My only question is a loud and resounding "why?"
Beckett has not exactly set the world on fire this season. He has gone 4-7 with a 4.43 ERA in 89.1 innings pitched. He has 65 strikeouts and has allowed nine home runs.
Beckett has always been billed as a big-game pitcher—and at one point in his career, that was absolutely the case. But those days seem over. Last September, when the Red Sox desperately needed a win, Beckett went 0-2 with an 8.10 ERA in 13.1 innings pitched. The Red Sox were fighting for a playoff spot and Beckett imploded.
Jump to this season.
His performance against the Yankees on July 6 was brutal. Make no mistake, that was a big game for the Red Sox. But in five innings, he allowed six runs on eight hits, walked two and hit a batter.
Yet, according to the MLB Trade Rumors report, the Red Sox are not even considering trades involving Beckett.
Should the Red Sox trade Josh Beckett?
Beckett seems exactly like a player that a GM should consider trading—especially to a National League teams. His value remains relatively high simply because he is a big name. He is exactly the type of pitcher that Red Sox general manager Ben Cherington may be able to deal to a National League team in need of pitching.

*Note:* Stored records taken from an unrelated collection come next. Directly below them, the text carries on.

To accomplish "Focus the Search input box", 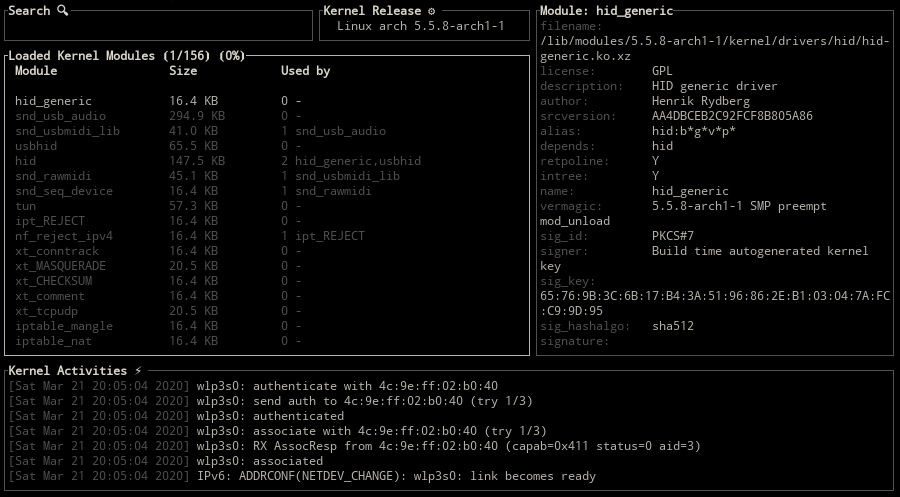I will tap(158, 26).
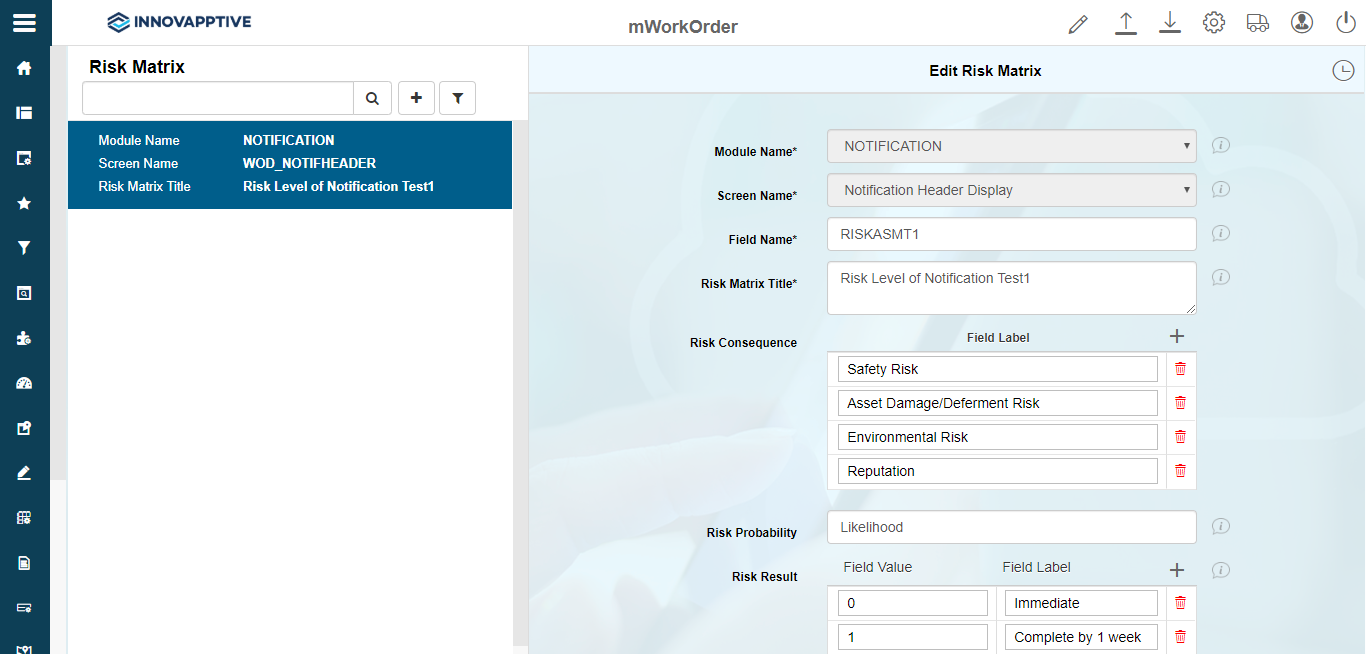Add a new Risk Consequence row
Screen dimensions: 1366x654
1177,337
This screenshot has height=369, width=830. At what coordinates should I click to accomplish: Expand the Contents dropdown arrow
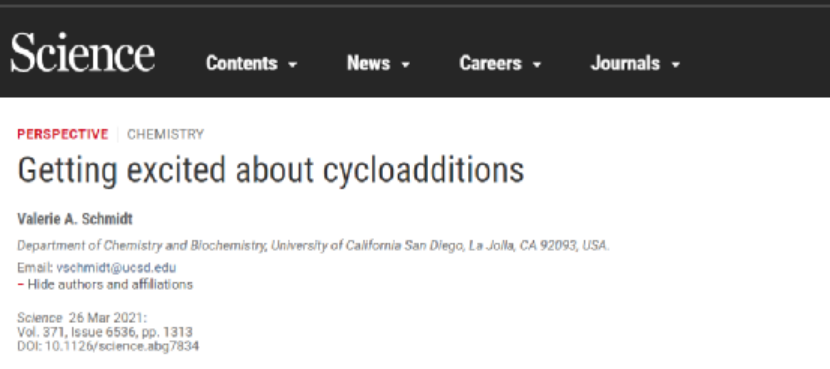293,65
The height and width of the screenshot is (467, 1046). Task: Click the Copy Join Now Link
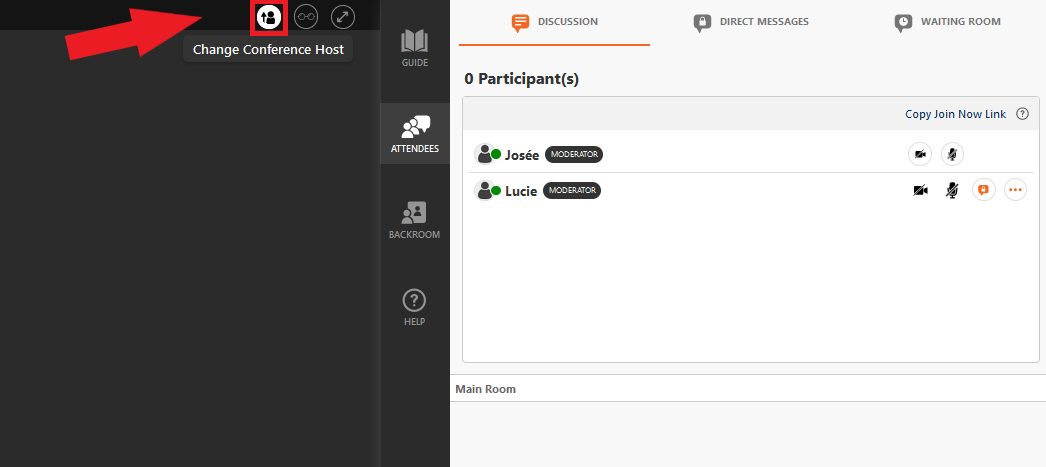(955, 114)
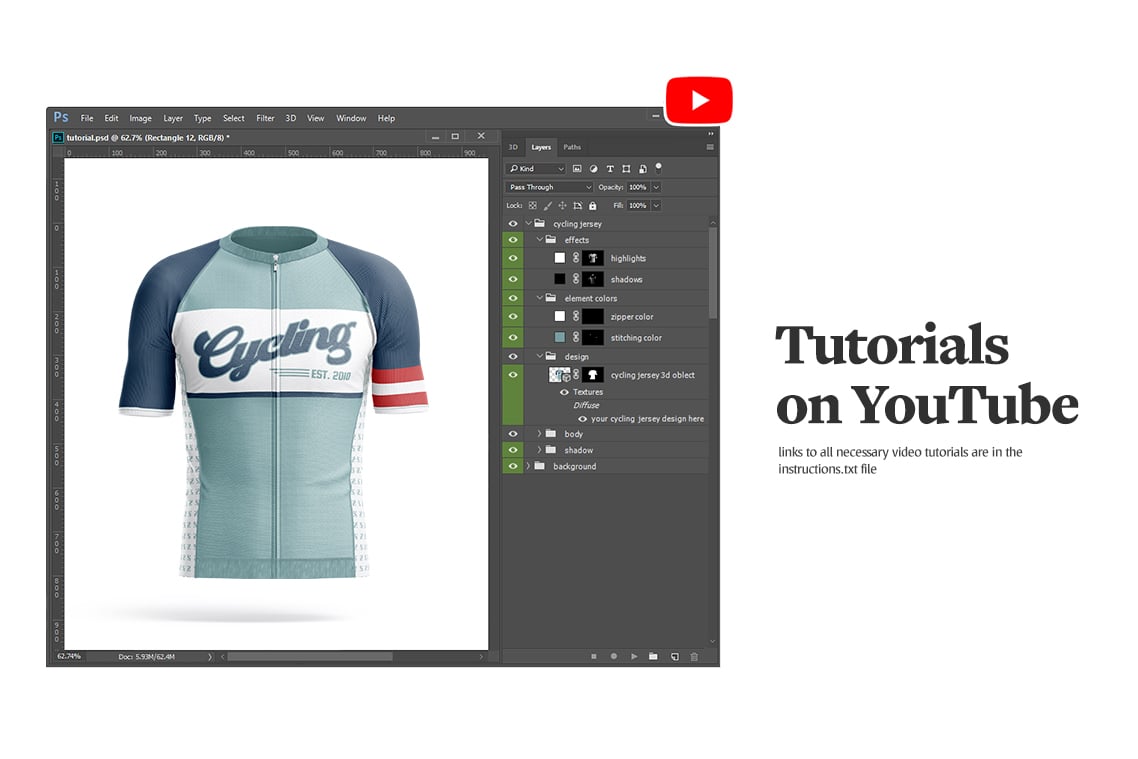Open the Filter menu
The width and height of the screenshot is (1138, 759).
265,118
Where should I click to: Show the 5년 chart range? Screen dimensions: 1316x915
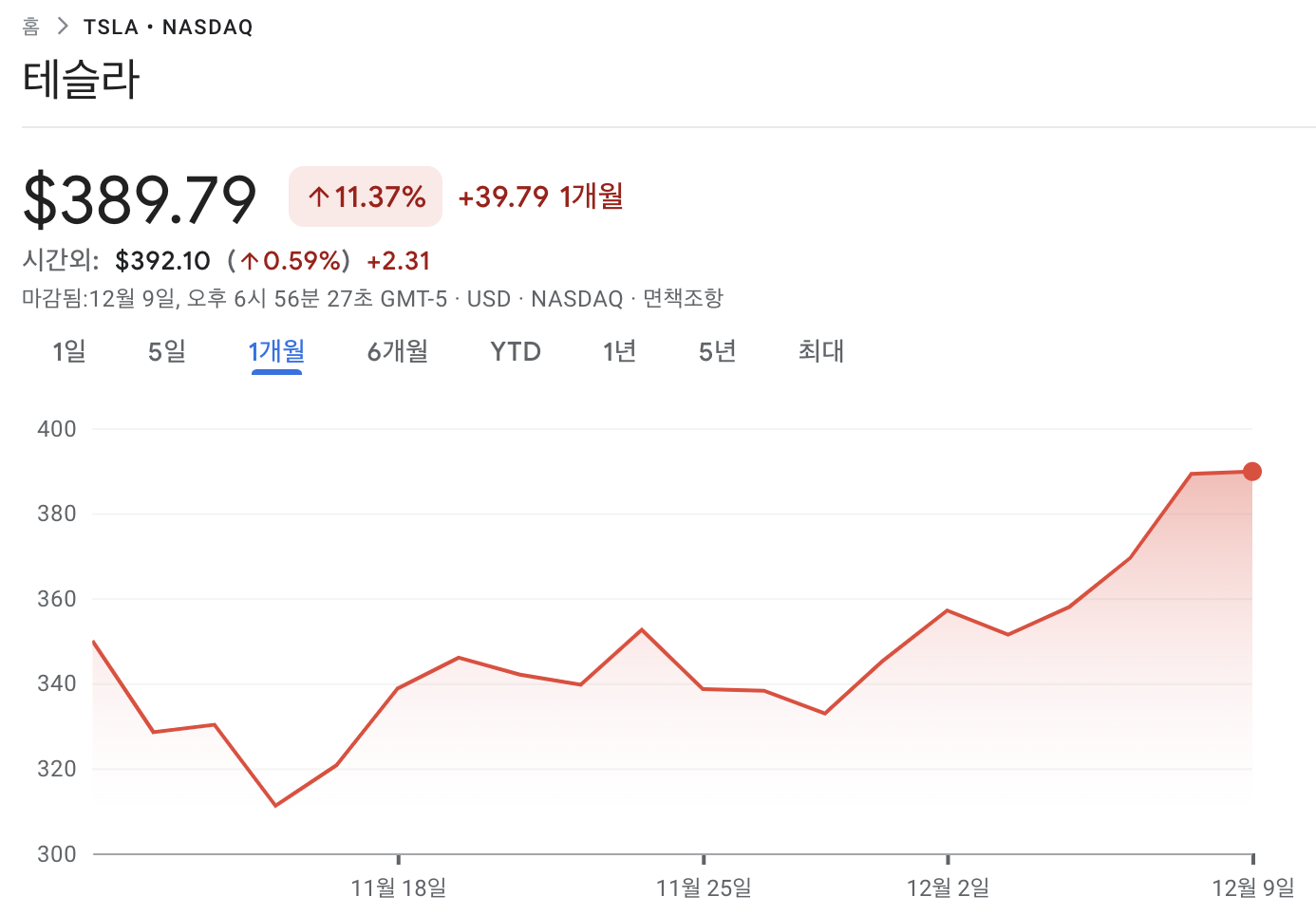pos(718,352)
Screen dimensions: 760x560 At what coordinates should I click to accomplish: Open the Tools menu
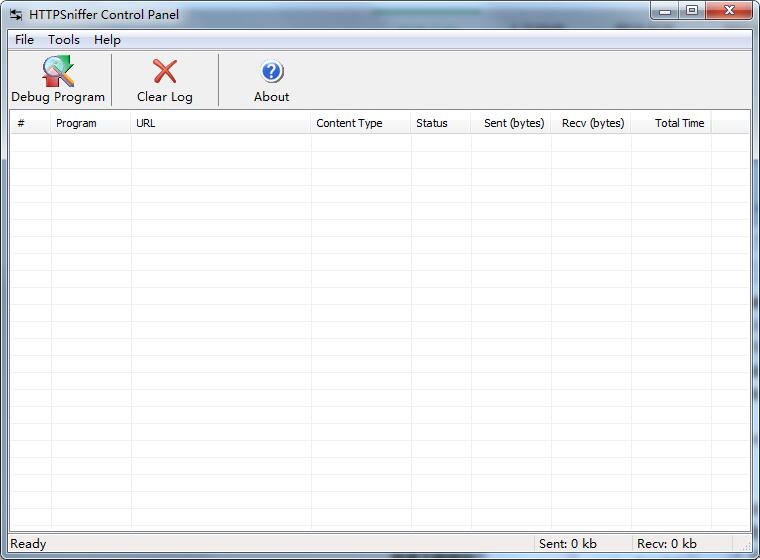64,40
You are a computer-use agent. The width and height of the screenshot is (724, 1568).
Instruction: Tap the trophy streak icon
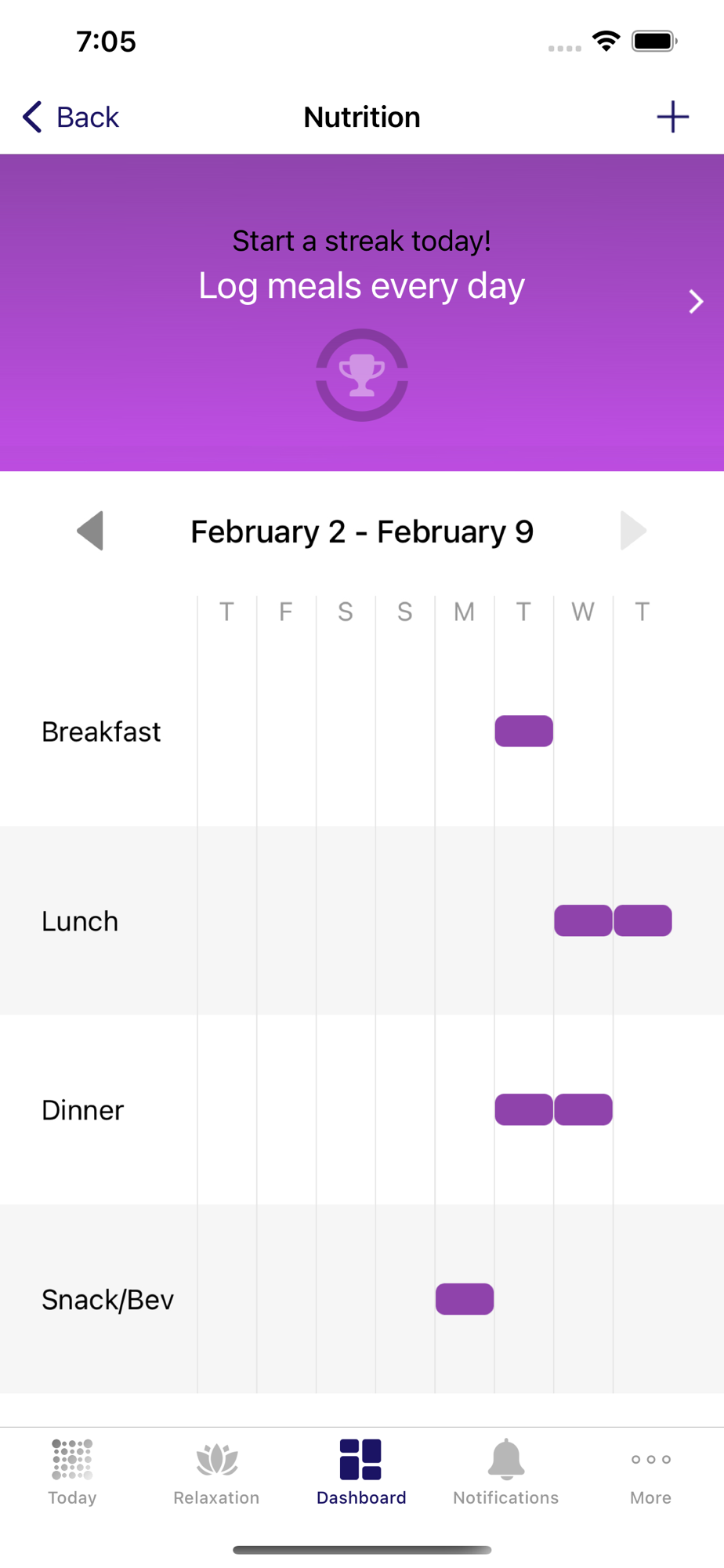[x=362, y=375]
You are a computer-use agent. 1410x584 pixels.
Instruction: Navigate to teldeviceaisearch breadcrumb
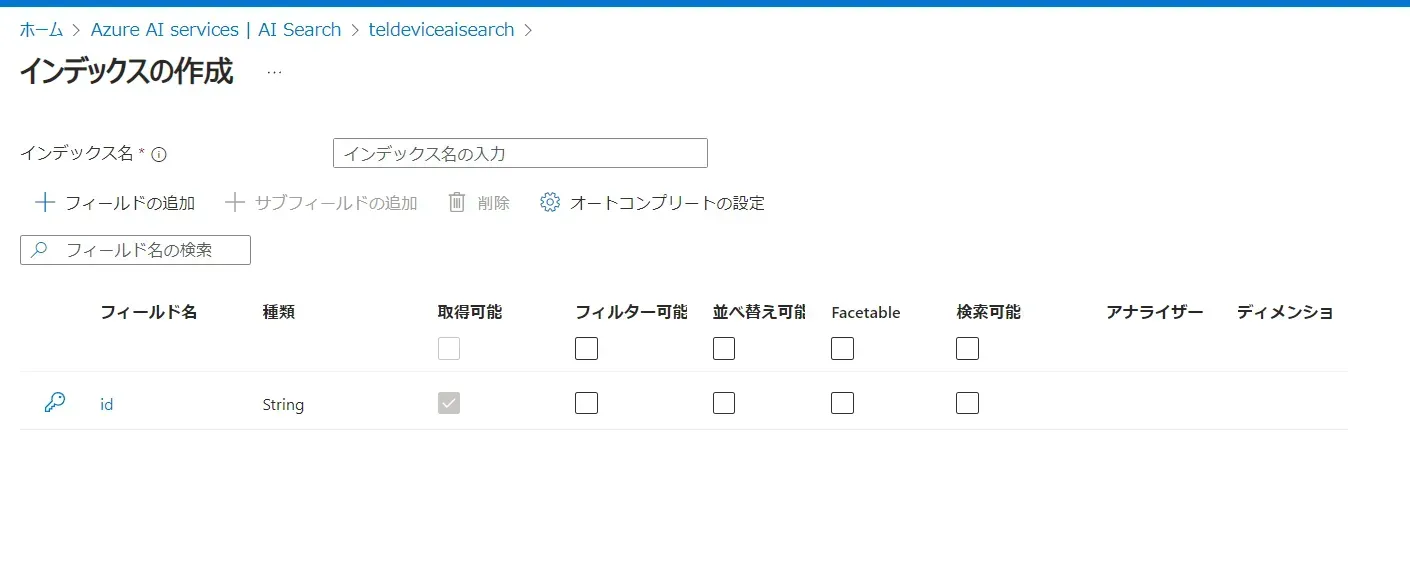441,30
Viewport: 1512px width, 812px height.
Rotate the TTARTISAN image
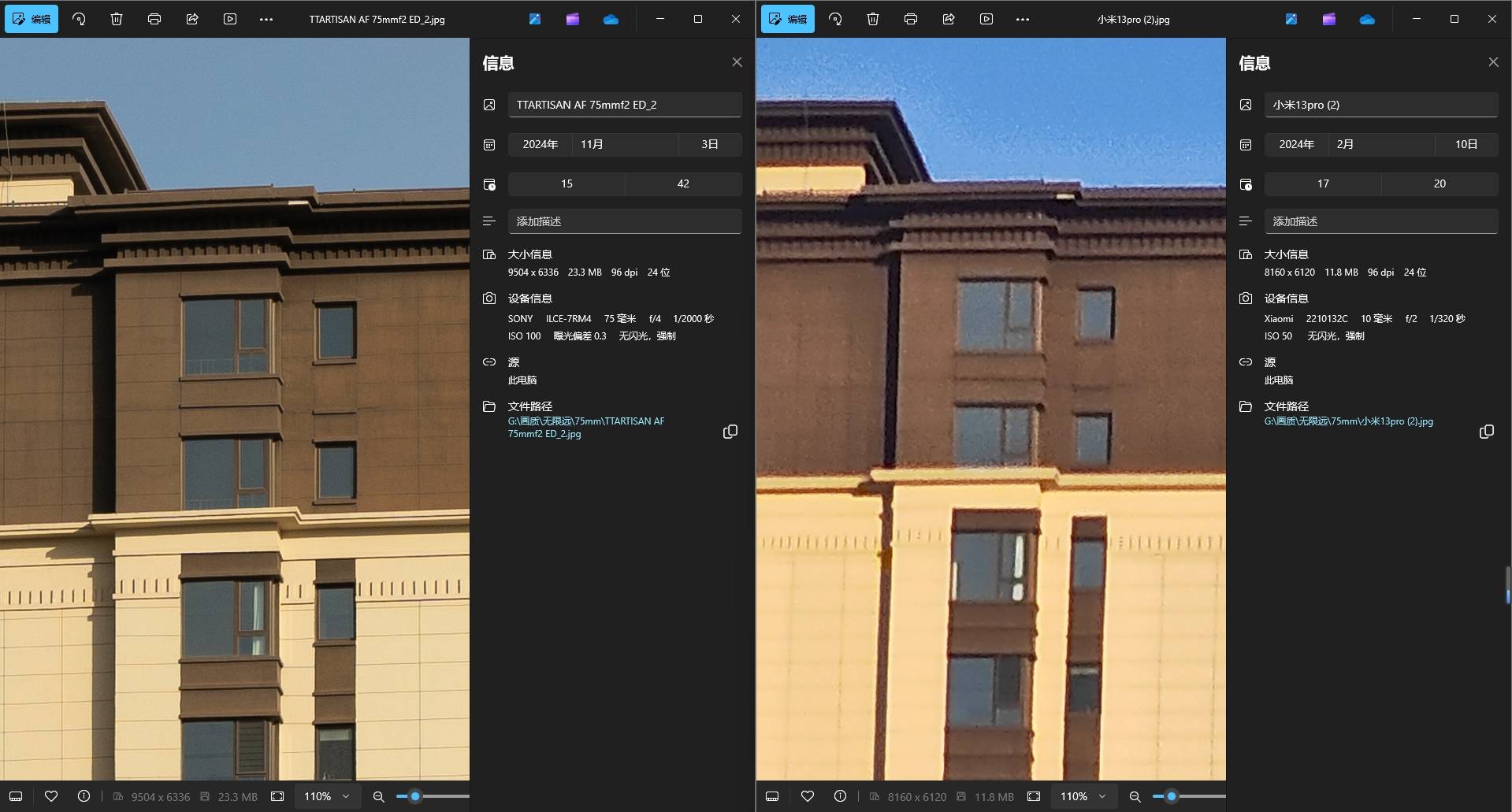tap(79, 19)
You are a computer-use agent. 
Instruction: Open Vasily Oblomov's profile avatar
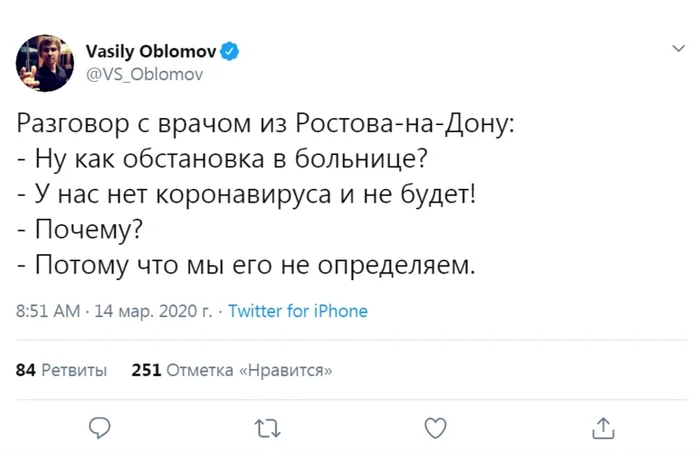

Is it really out of the realm of possibility that a “change of scenery” argument could be made by Cherington about Beckett to other GMs around the league? Perhaps he simply needs a new environment to reignite his spark.
The Red Sox are a team that has started only to stall all season. Every time the engine seems to be going on all cylinders, something misfires and the whole thing falls apart. On July 6 against the Yankees, Beckett was that misfire.
Even though the Red Sox were struggling going into the series, a Red Sox-Yankees series always creates its own excitement, its own buzz. That buzz was killed immediately by Beckett's first inning.
This is a team that needs to be shaken up a little. The Kevin Youkilis deal was not a huge shakeup only because Will Middlebrooks made the trade a necessity and the writing was on the wall a few weeks before the trade went down.
Trading Beckett would be a magnitude 10 shakeup on the Richter Scale.
Nick Cafardo of the Boston Globe wrote:
If you’re general manager Ben Cherington or Valentine or Lucchino, you have to think the team needs a shake-up after dropping the first two games of the series to the Yankees. It’s time for a kick in the pants, major changes. Trade one of the big-name pitchers for someone who can spark this team.
The ultimate big-name pitcher on the Red Sox is Beckett. To not even consider a trade involving him seems irresponsible at this point.
It is time Cherington make a name for himself, much like Theo Epstein did when he traded Nomar Garciaparra. Beckett could be Cherington’s Garciaparra, if only he would just consider it.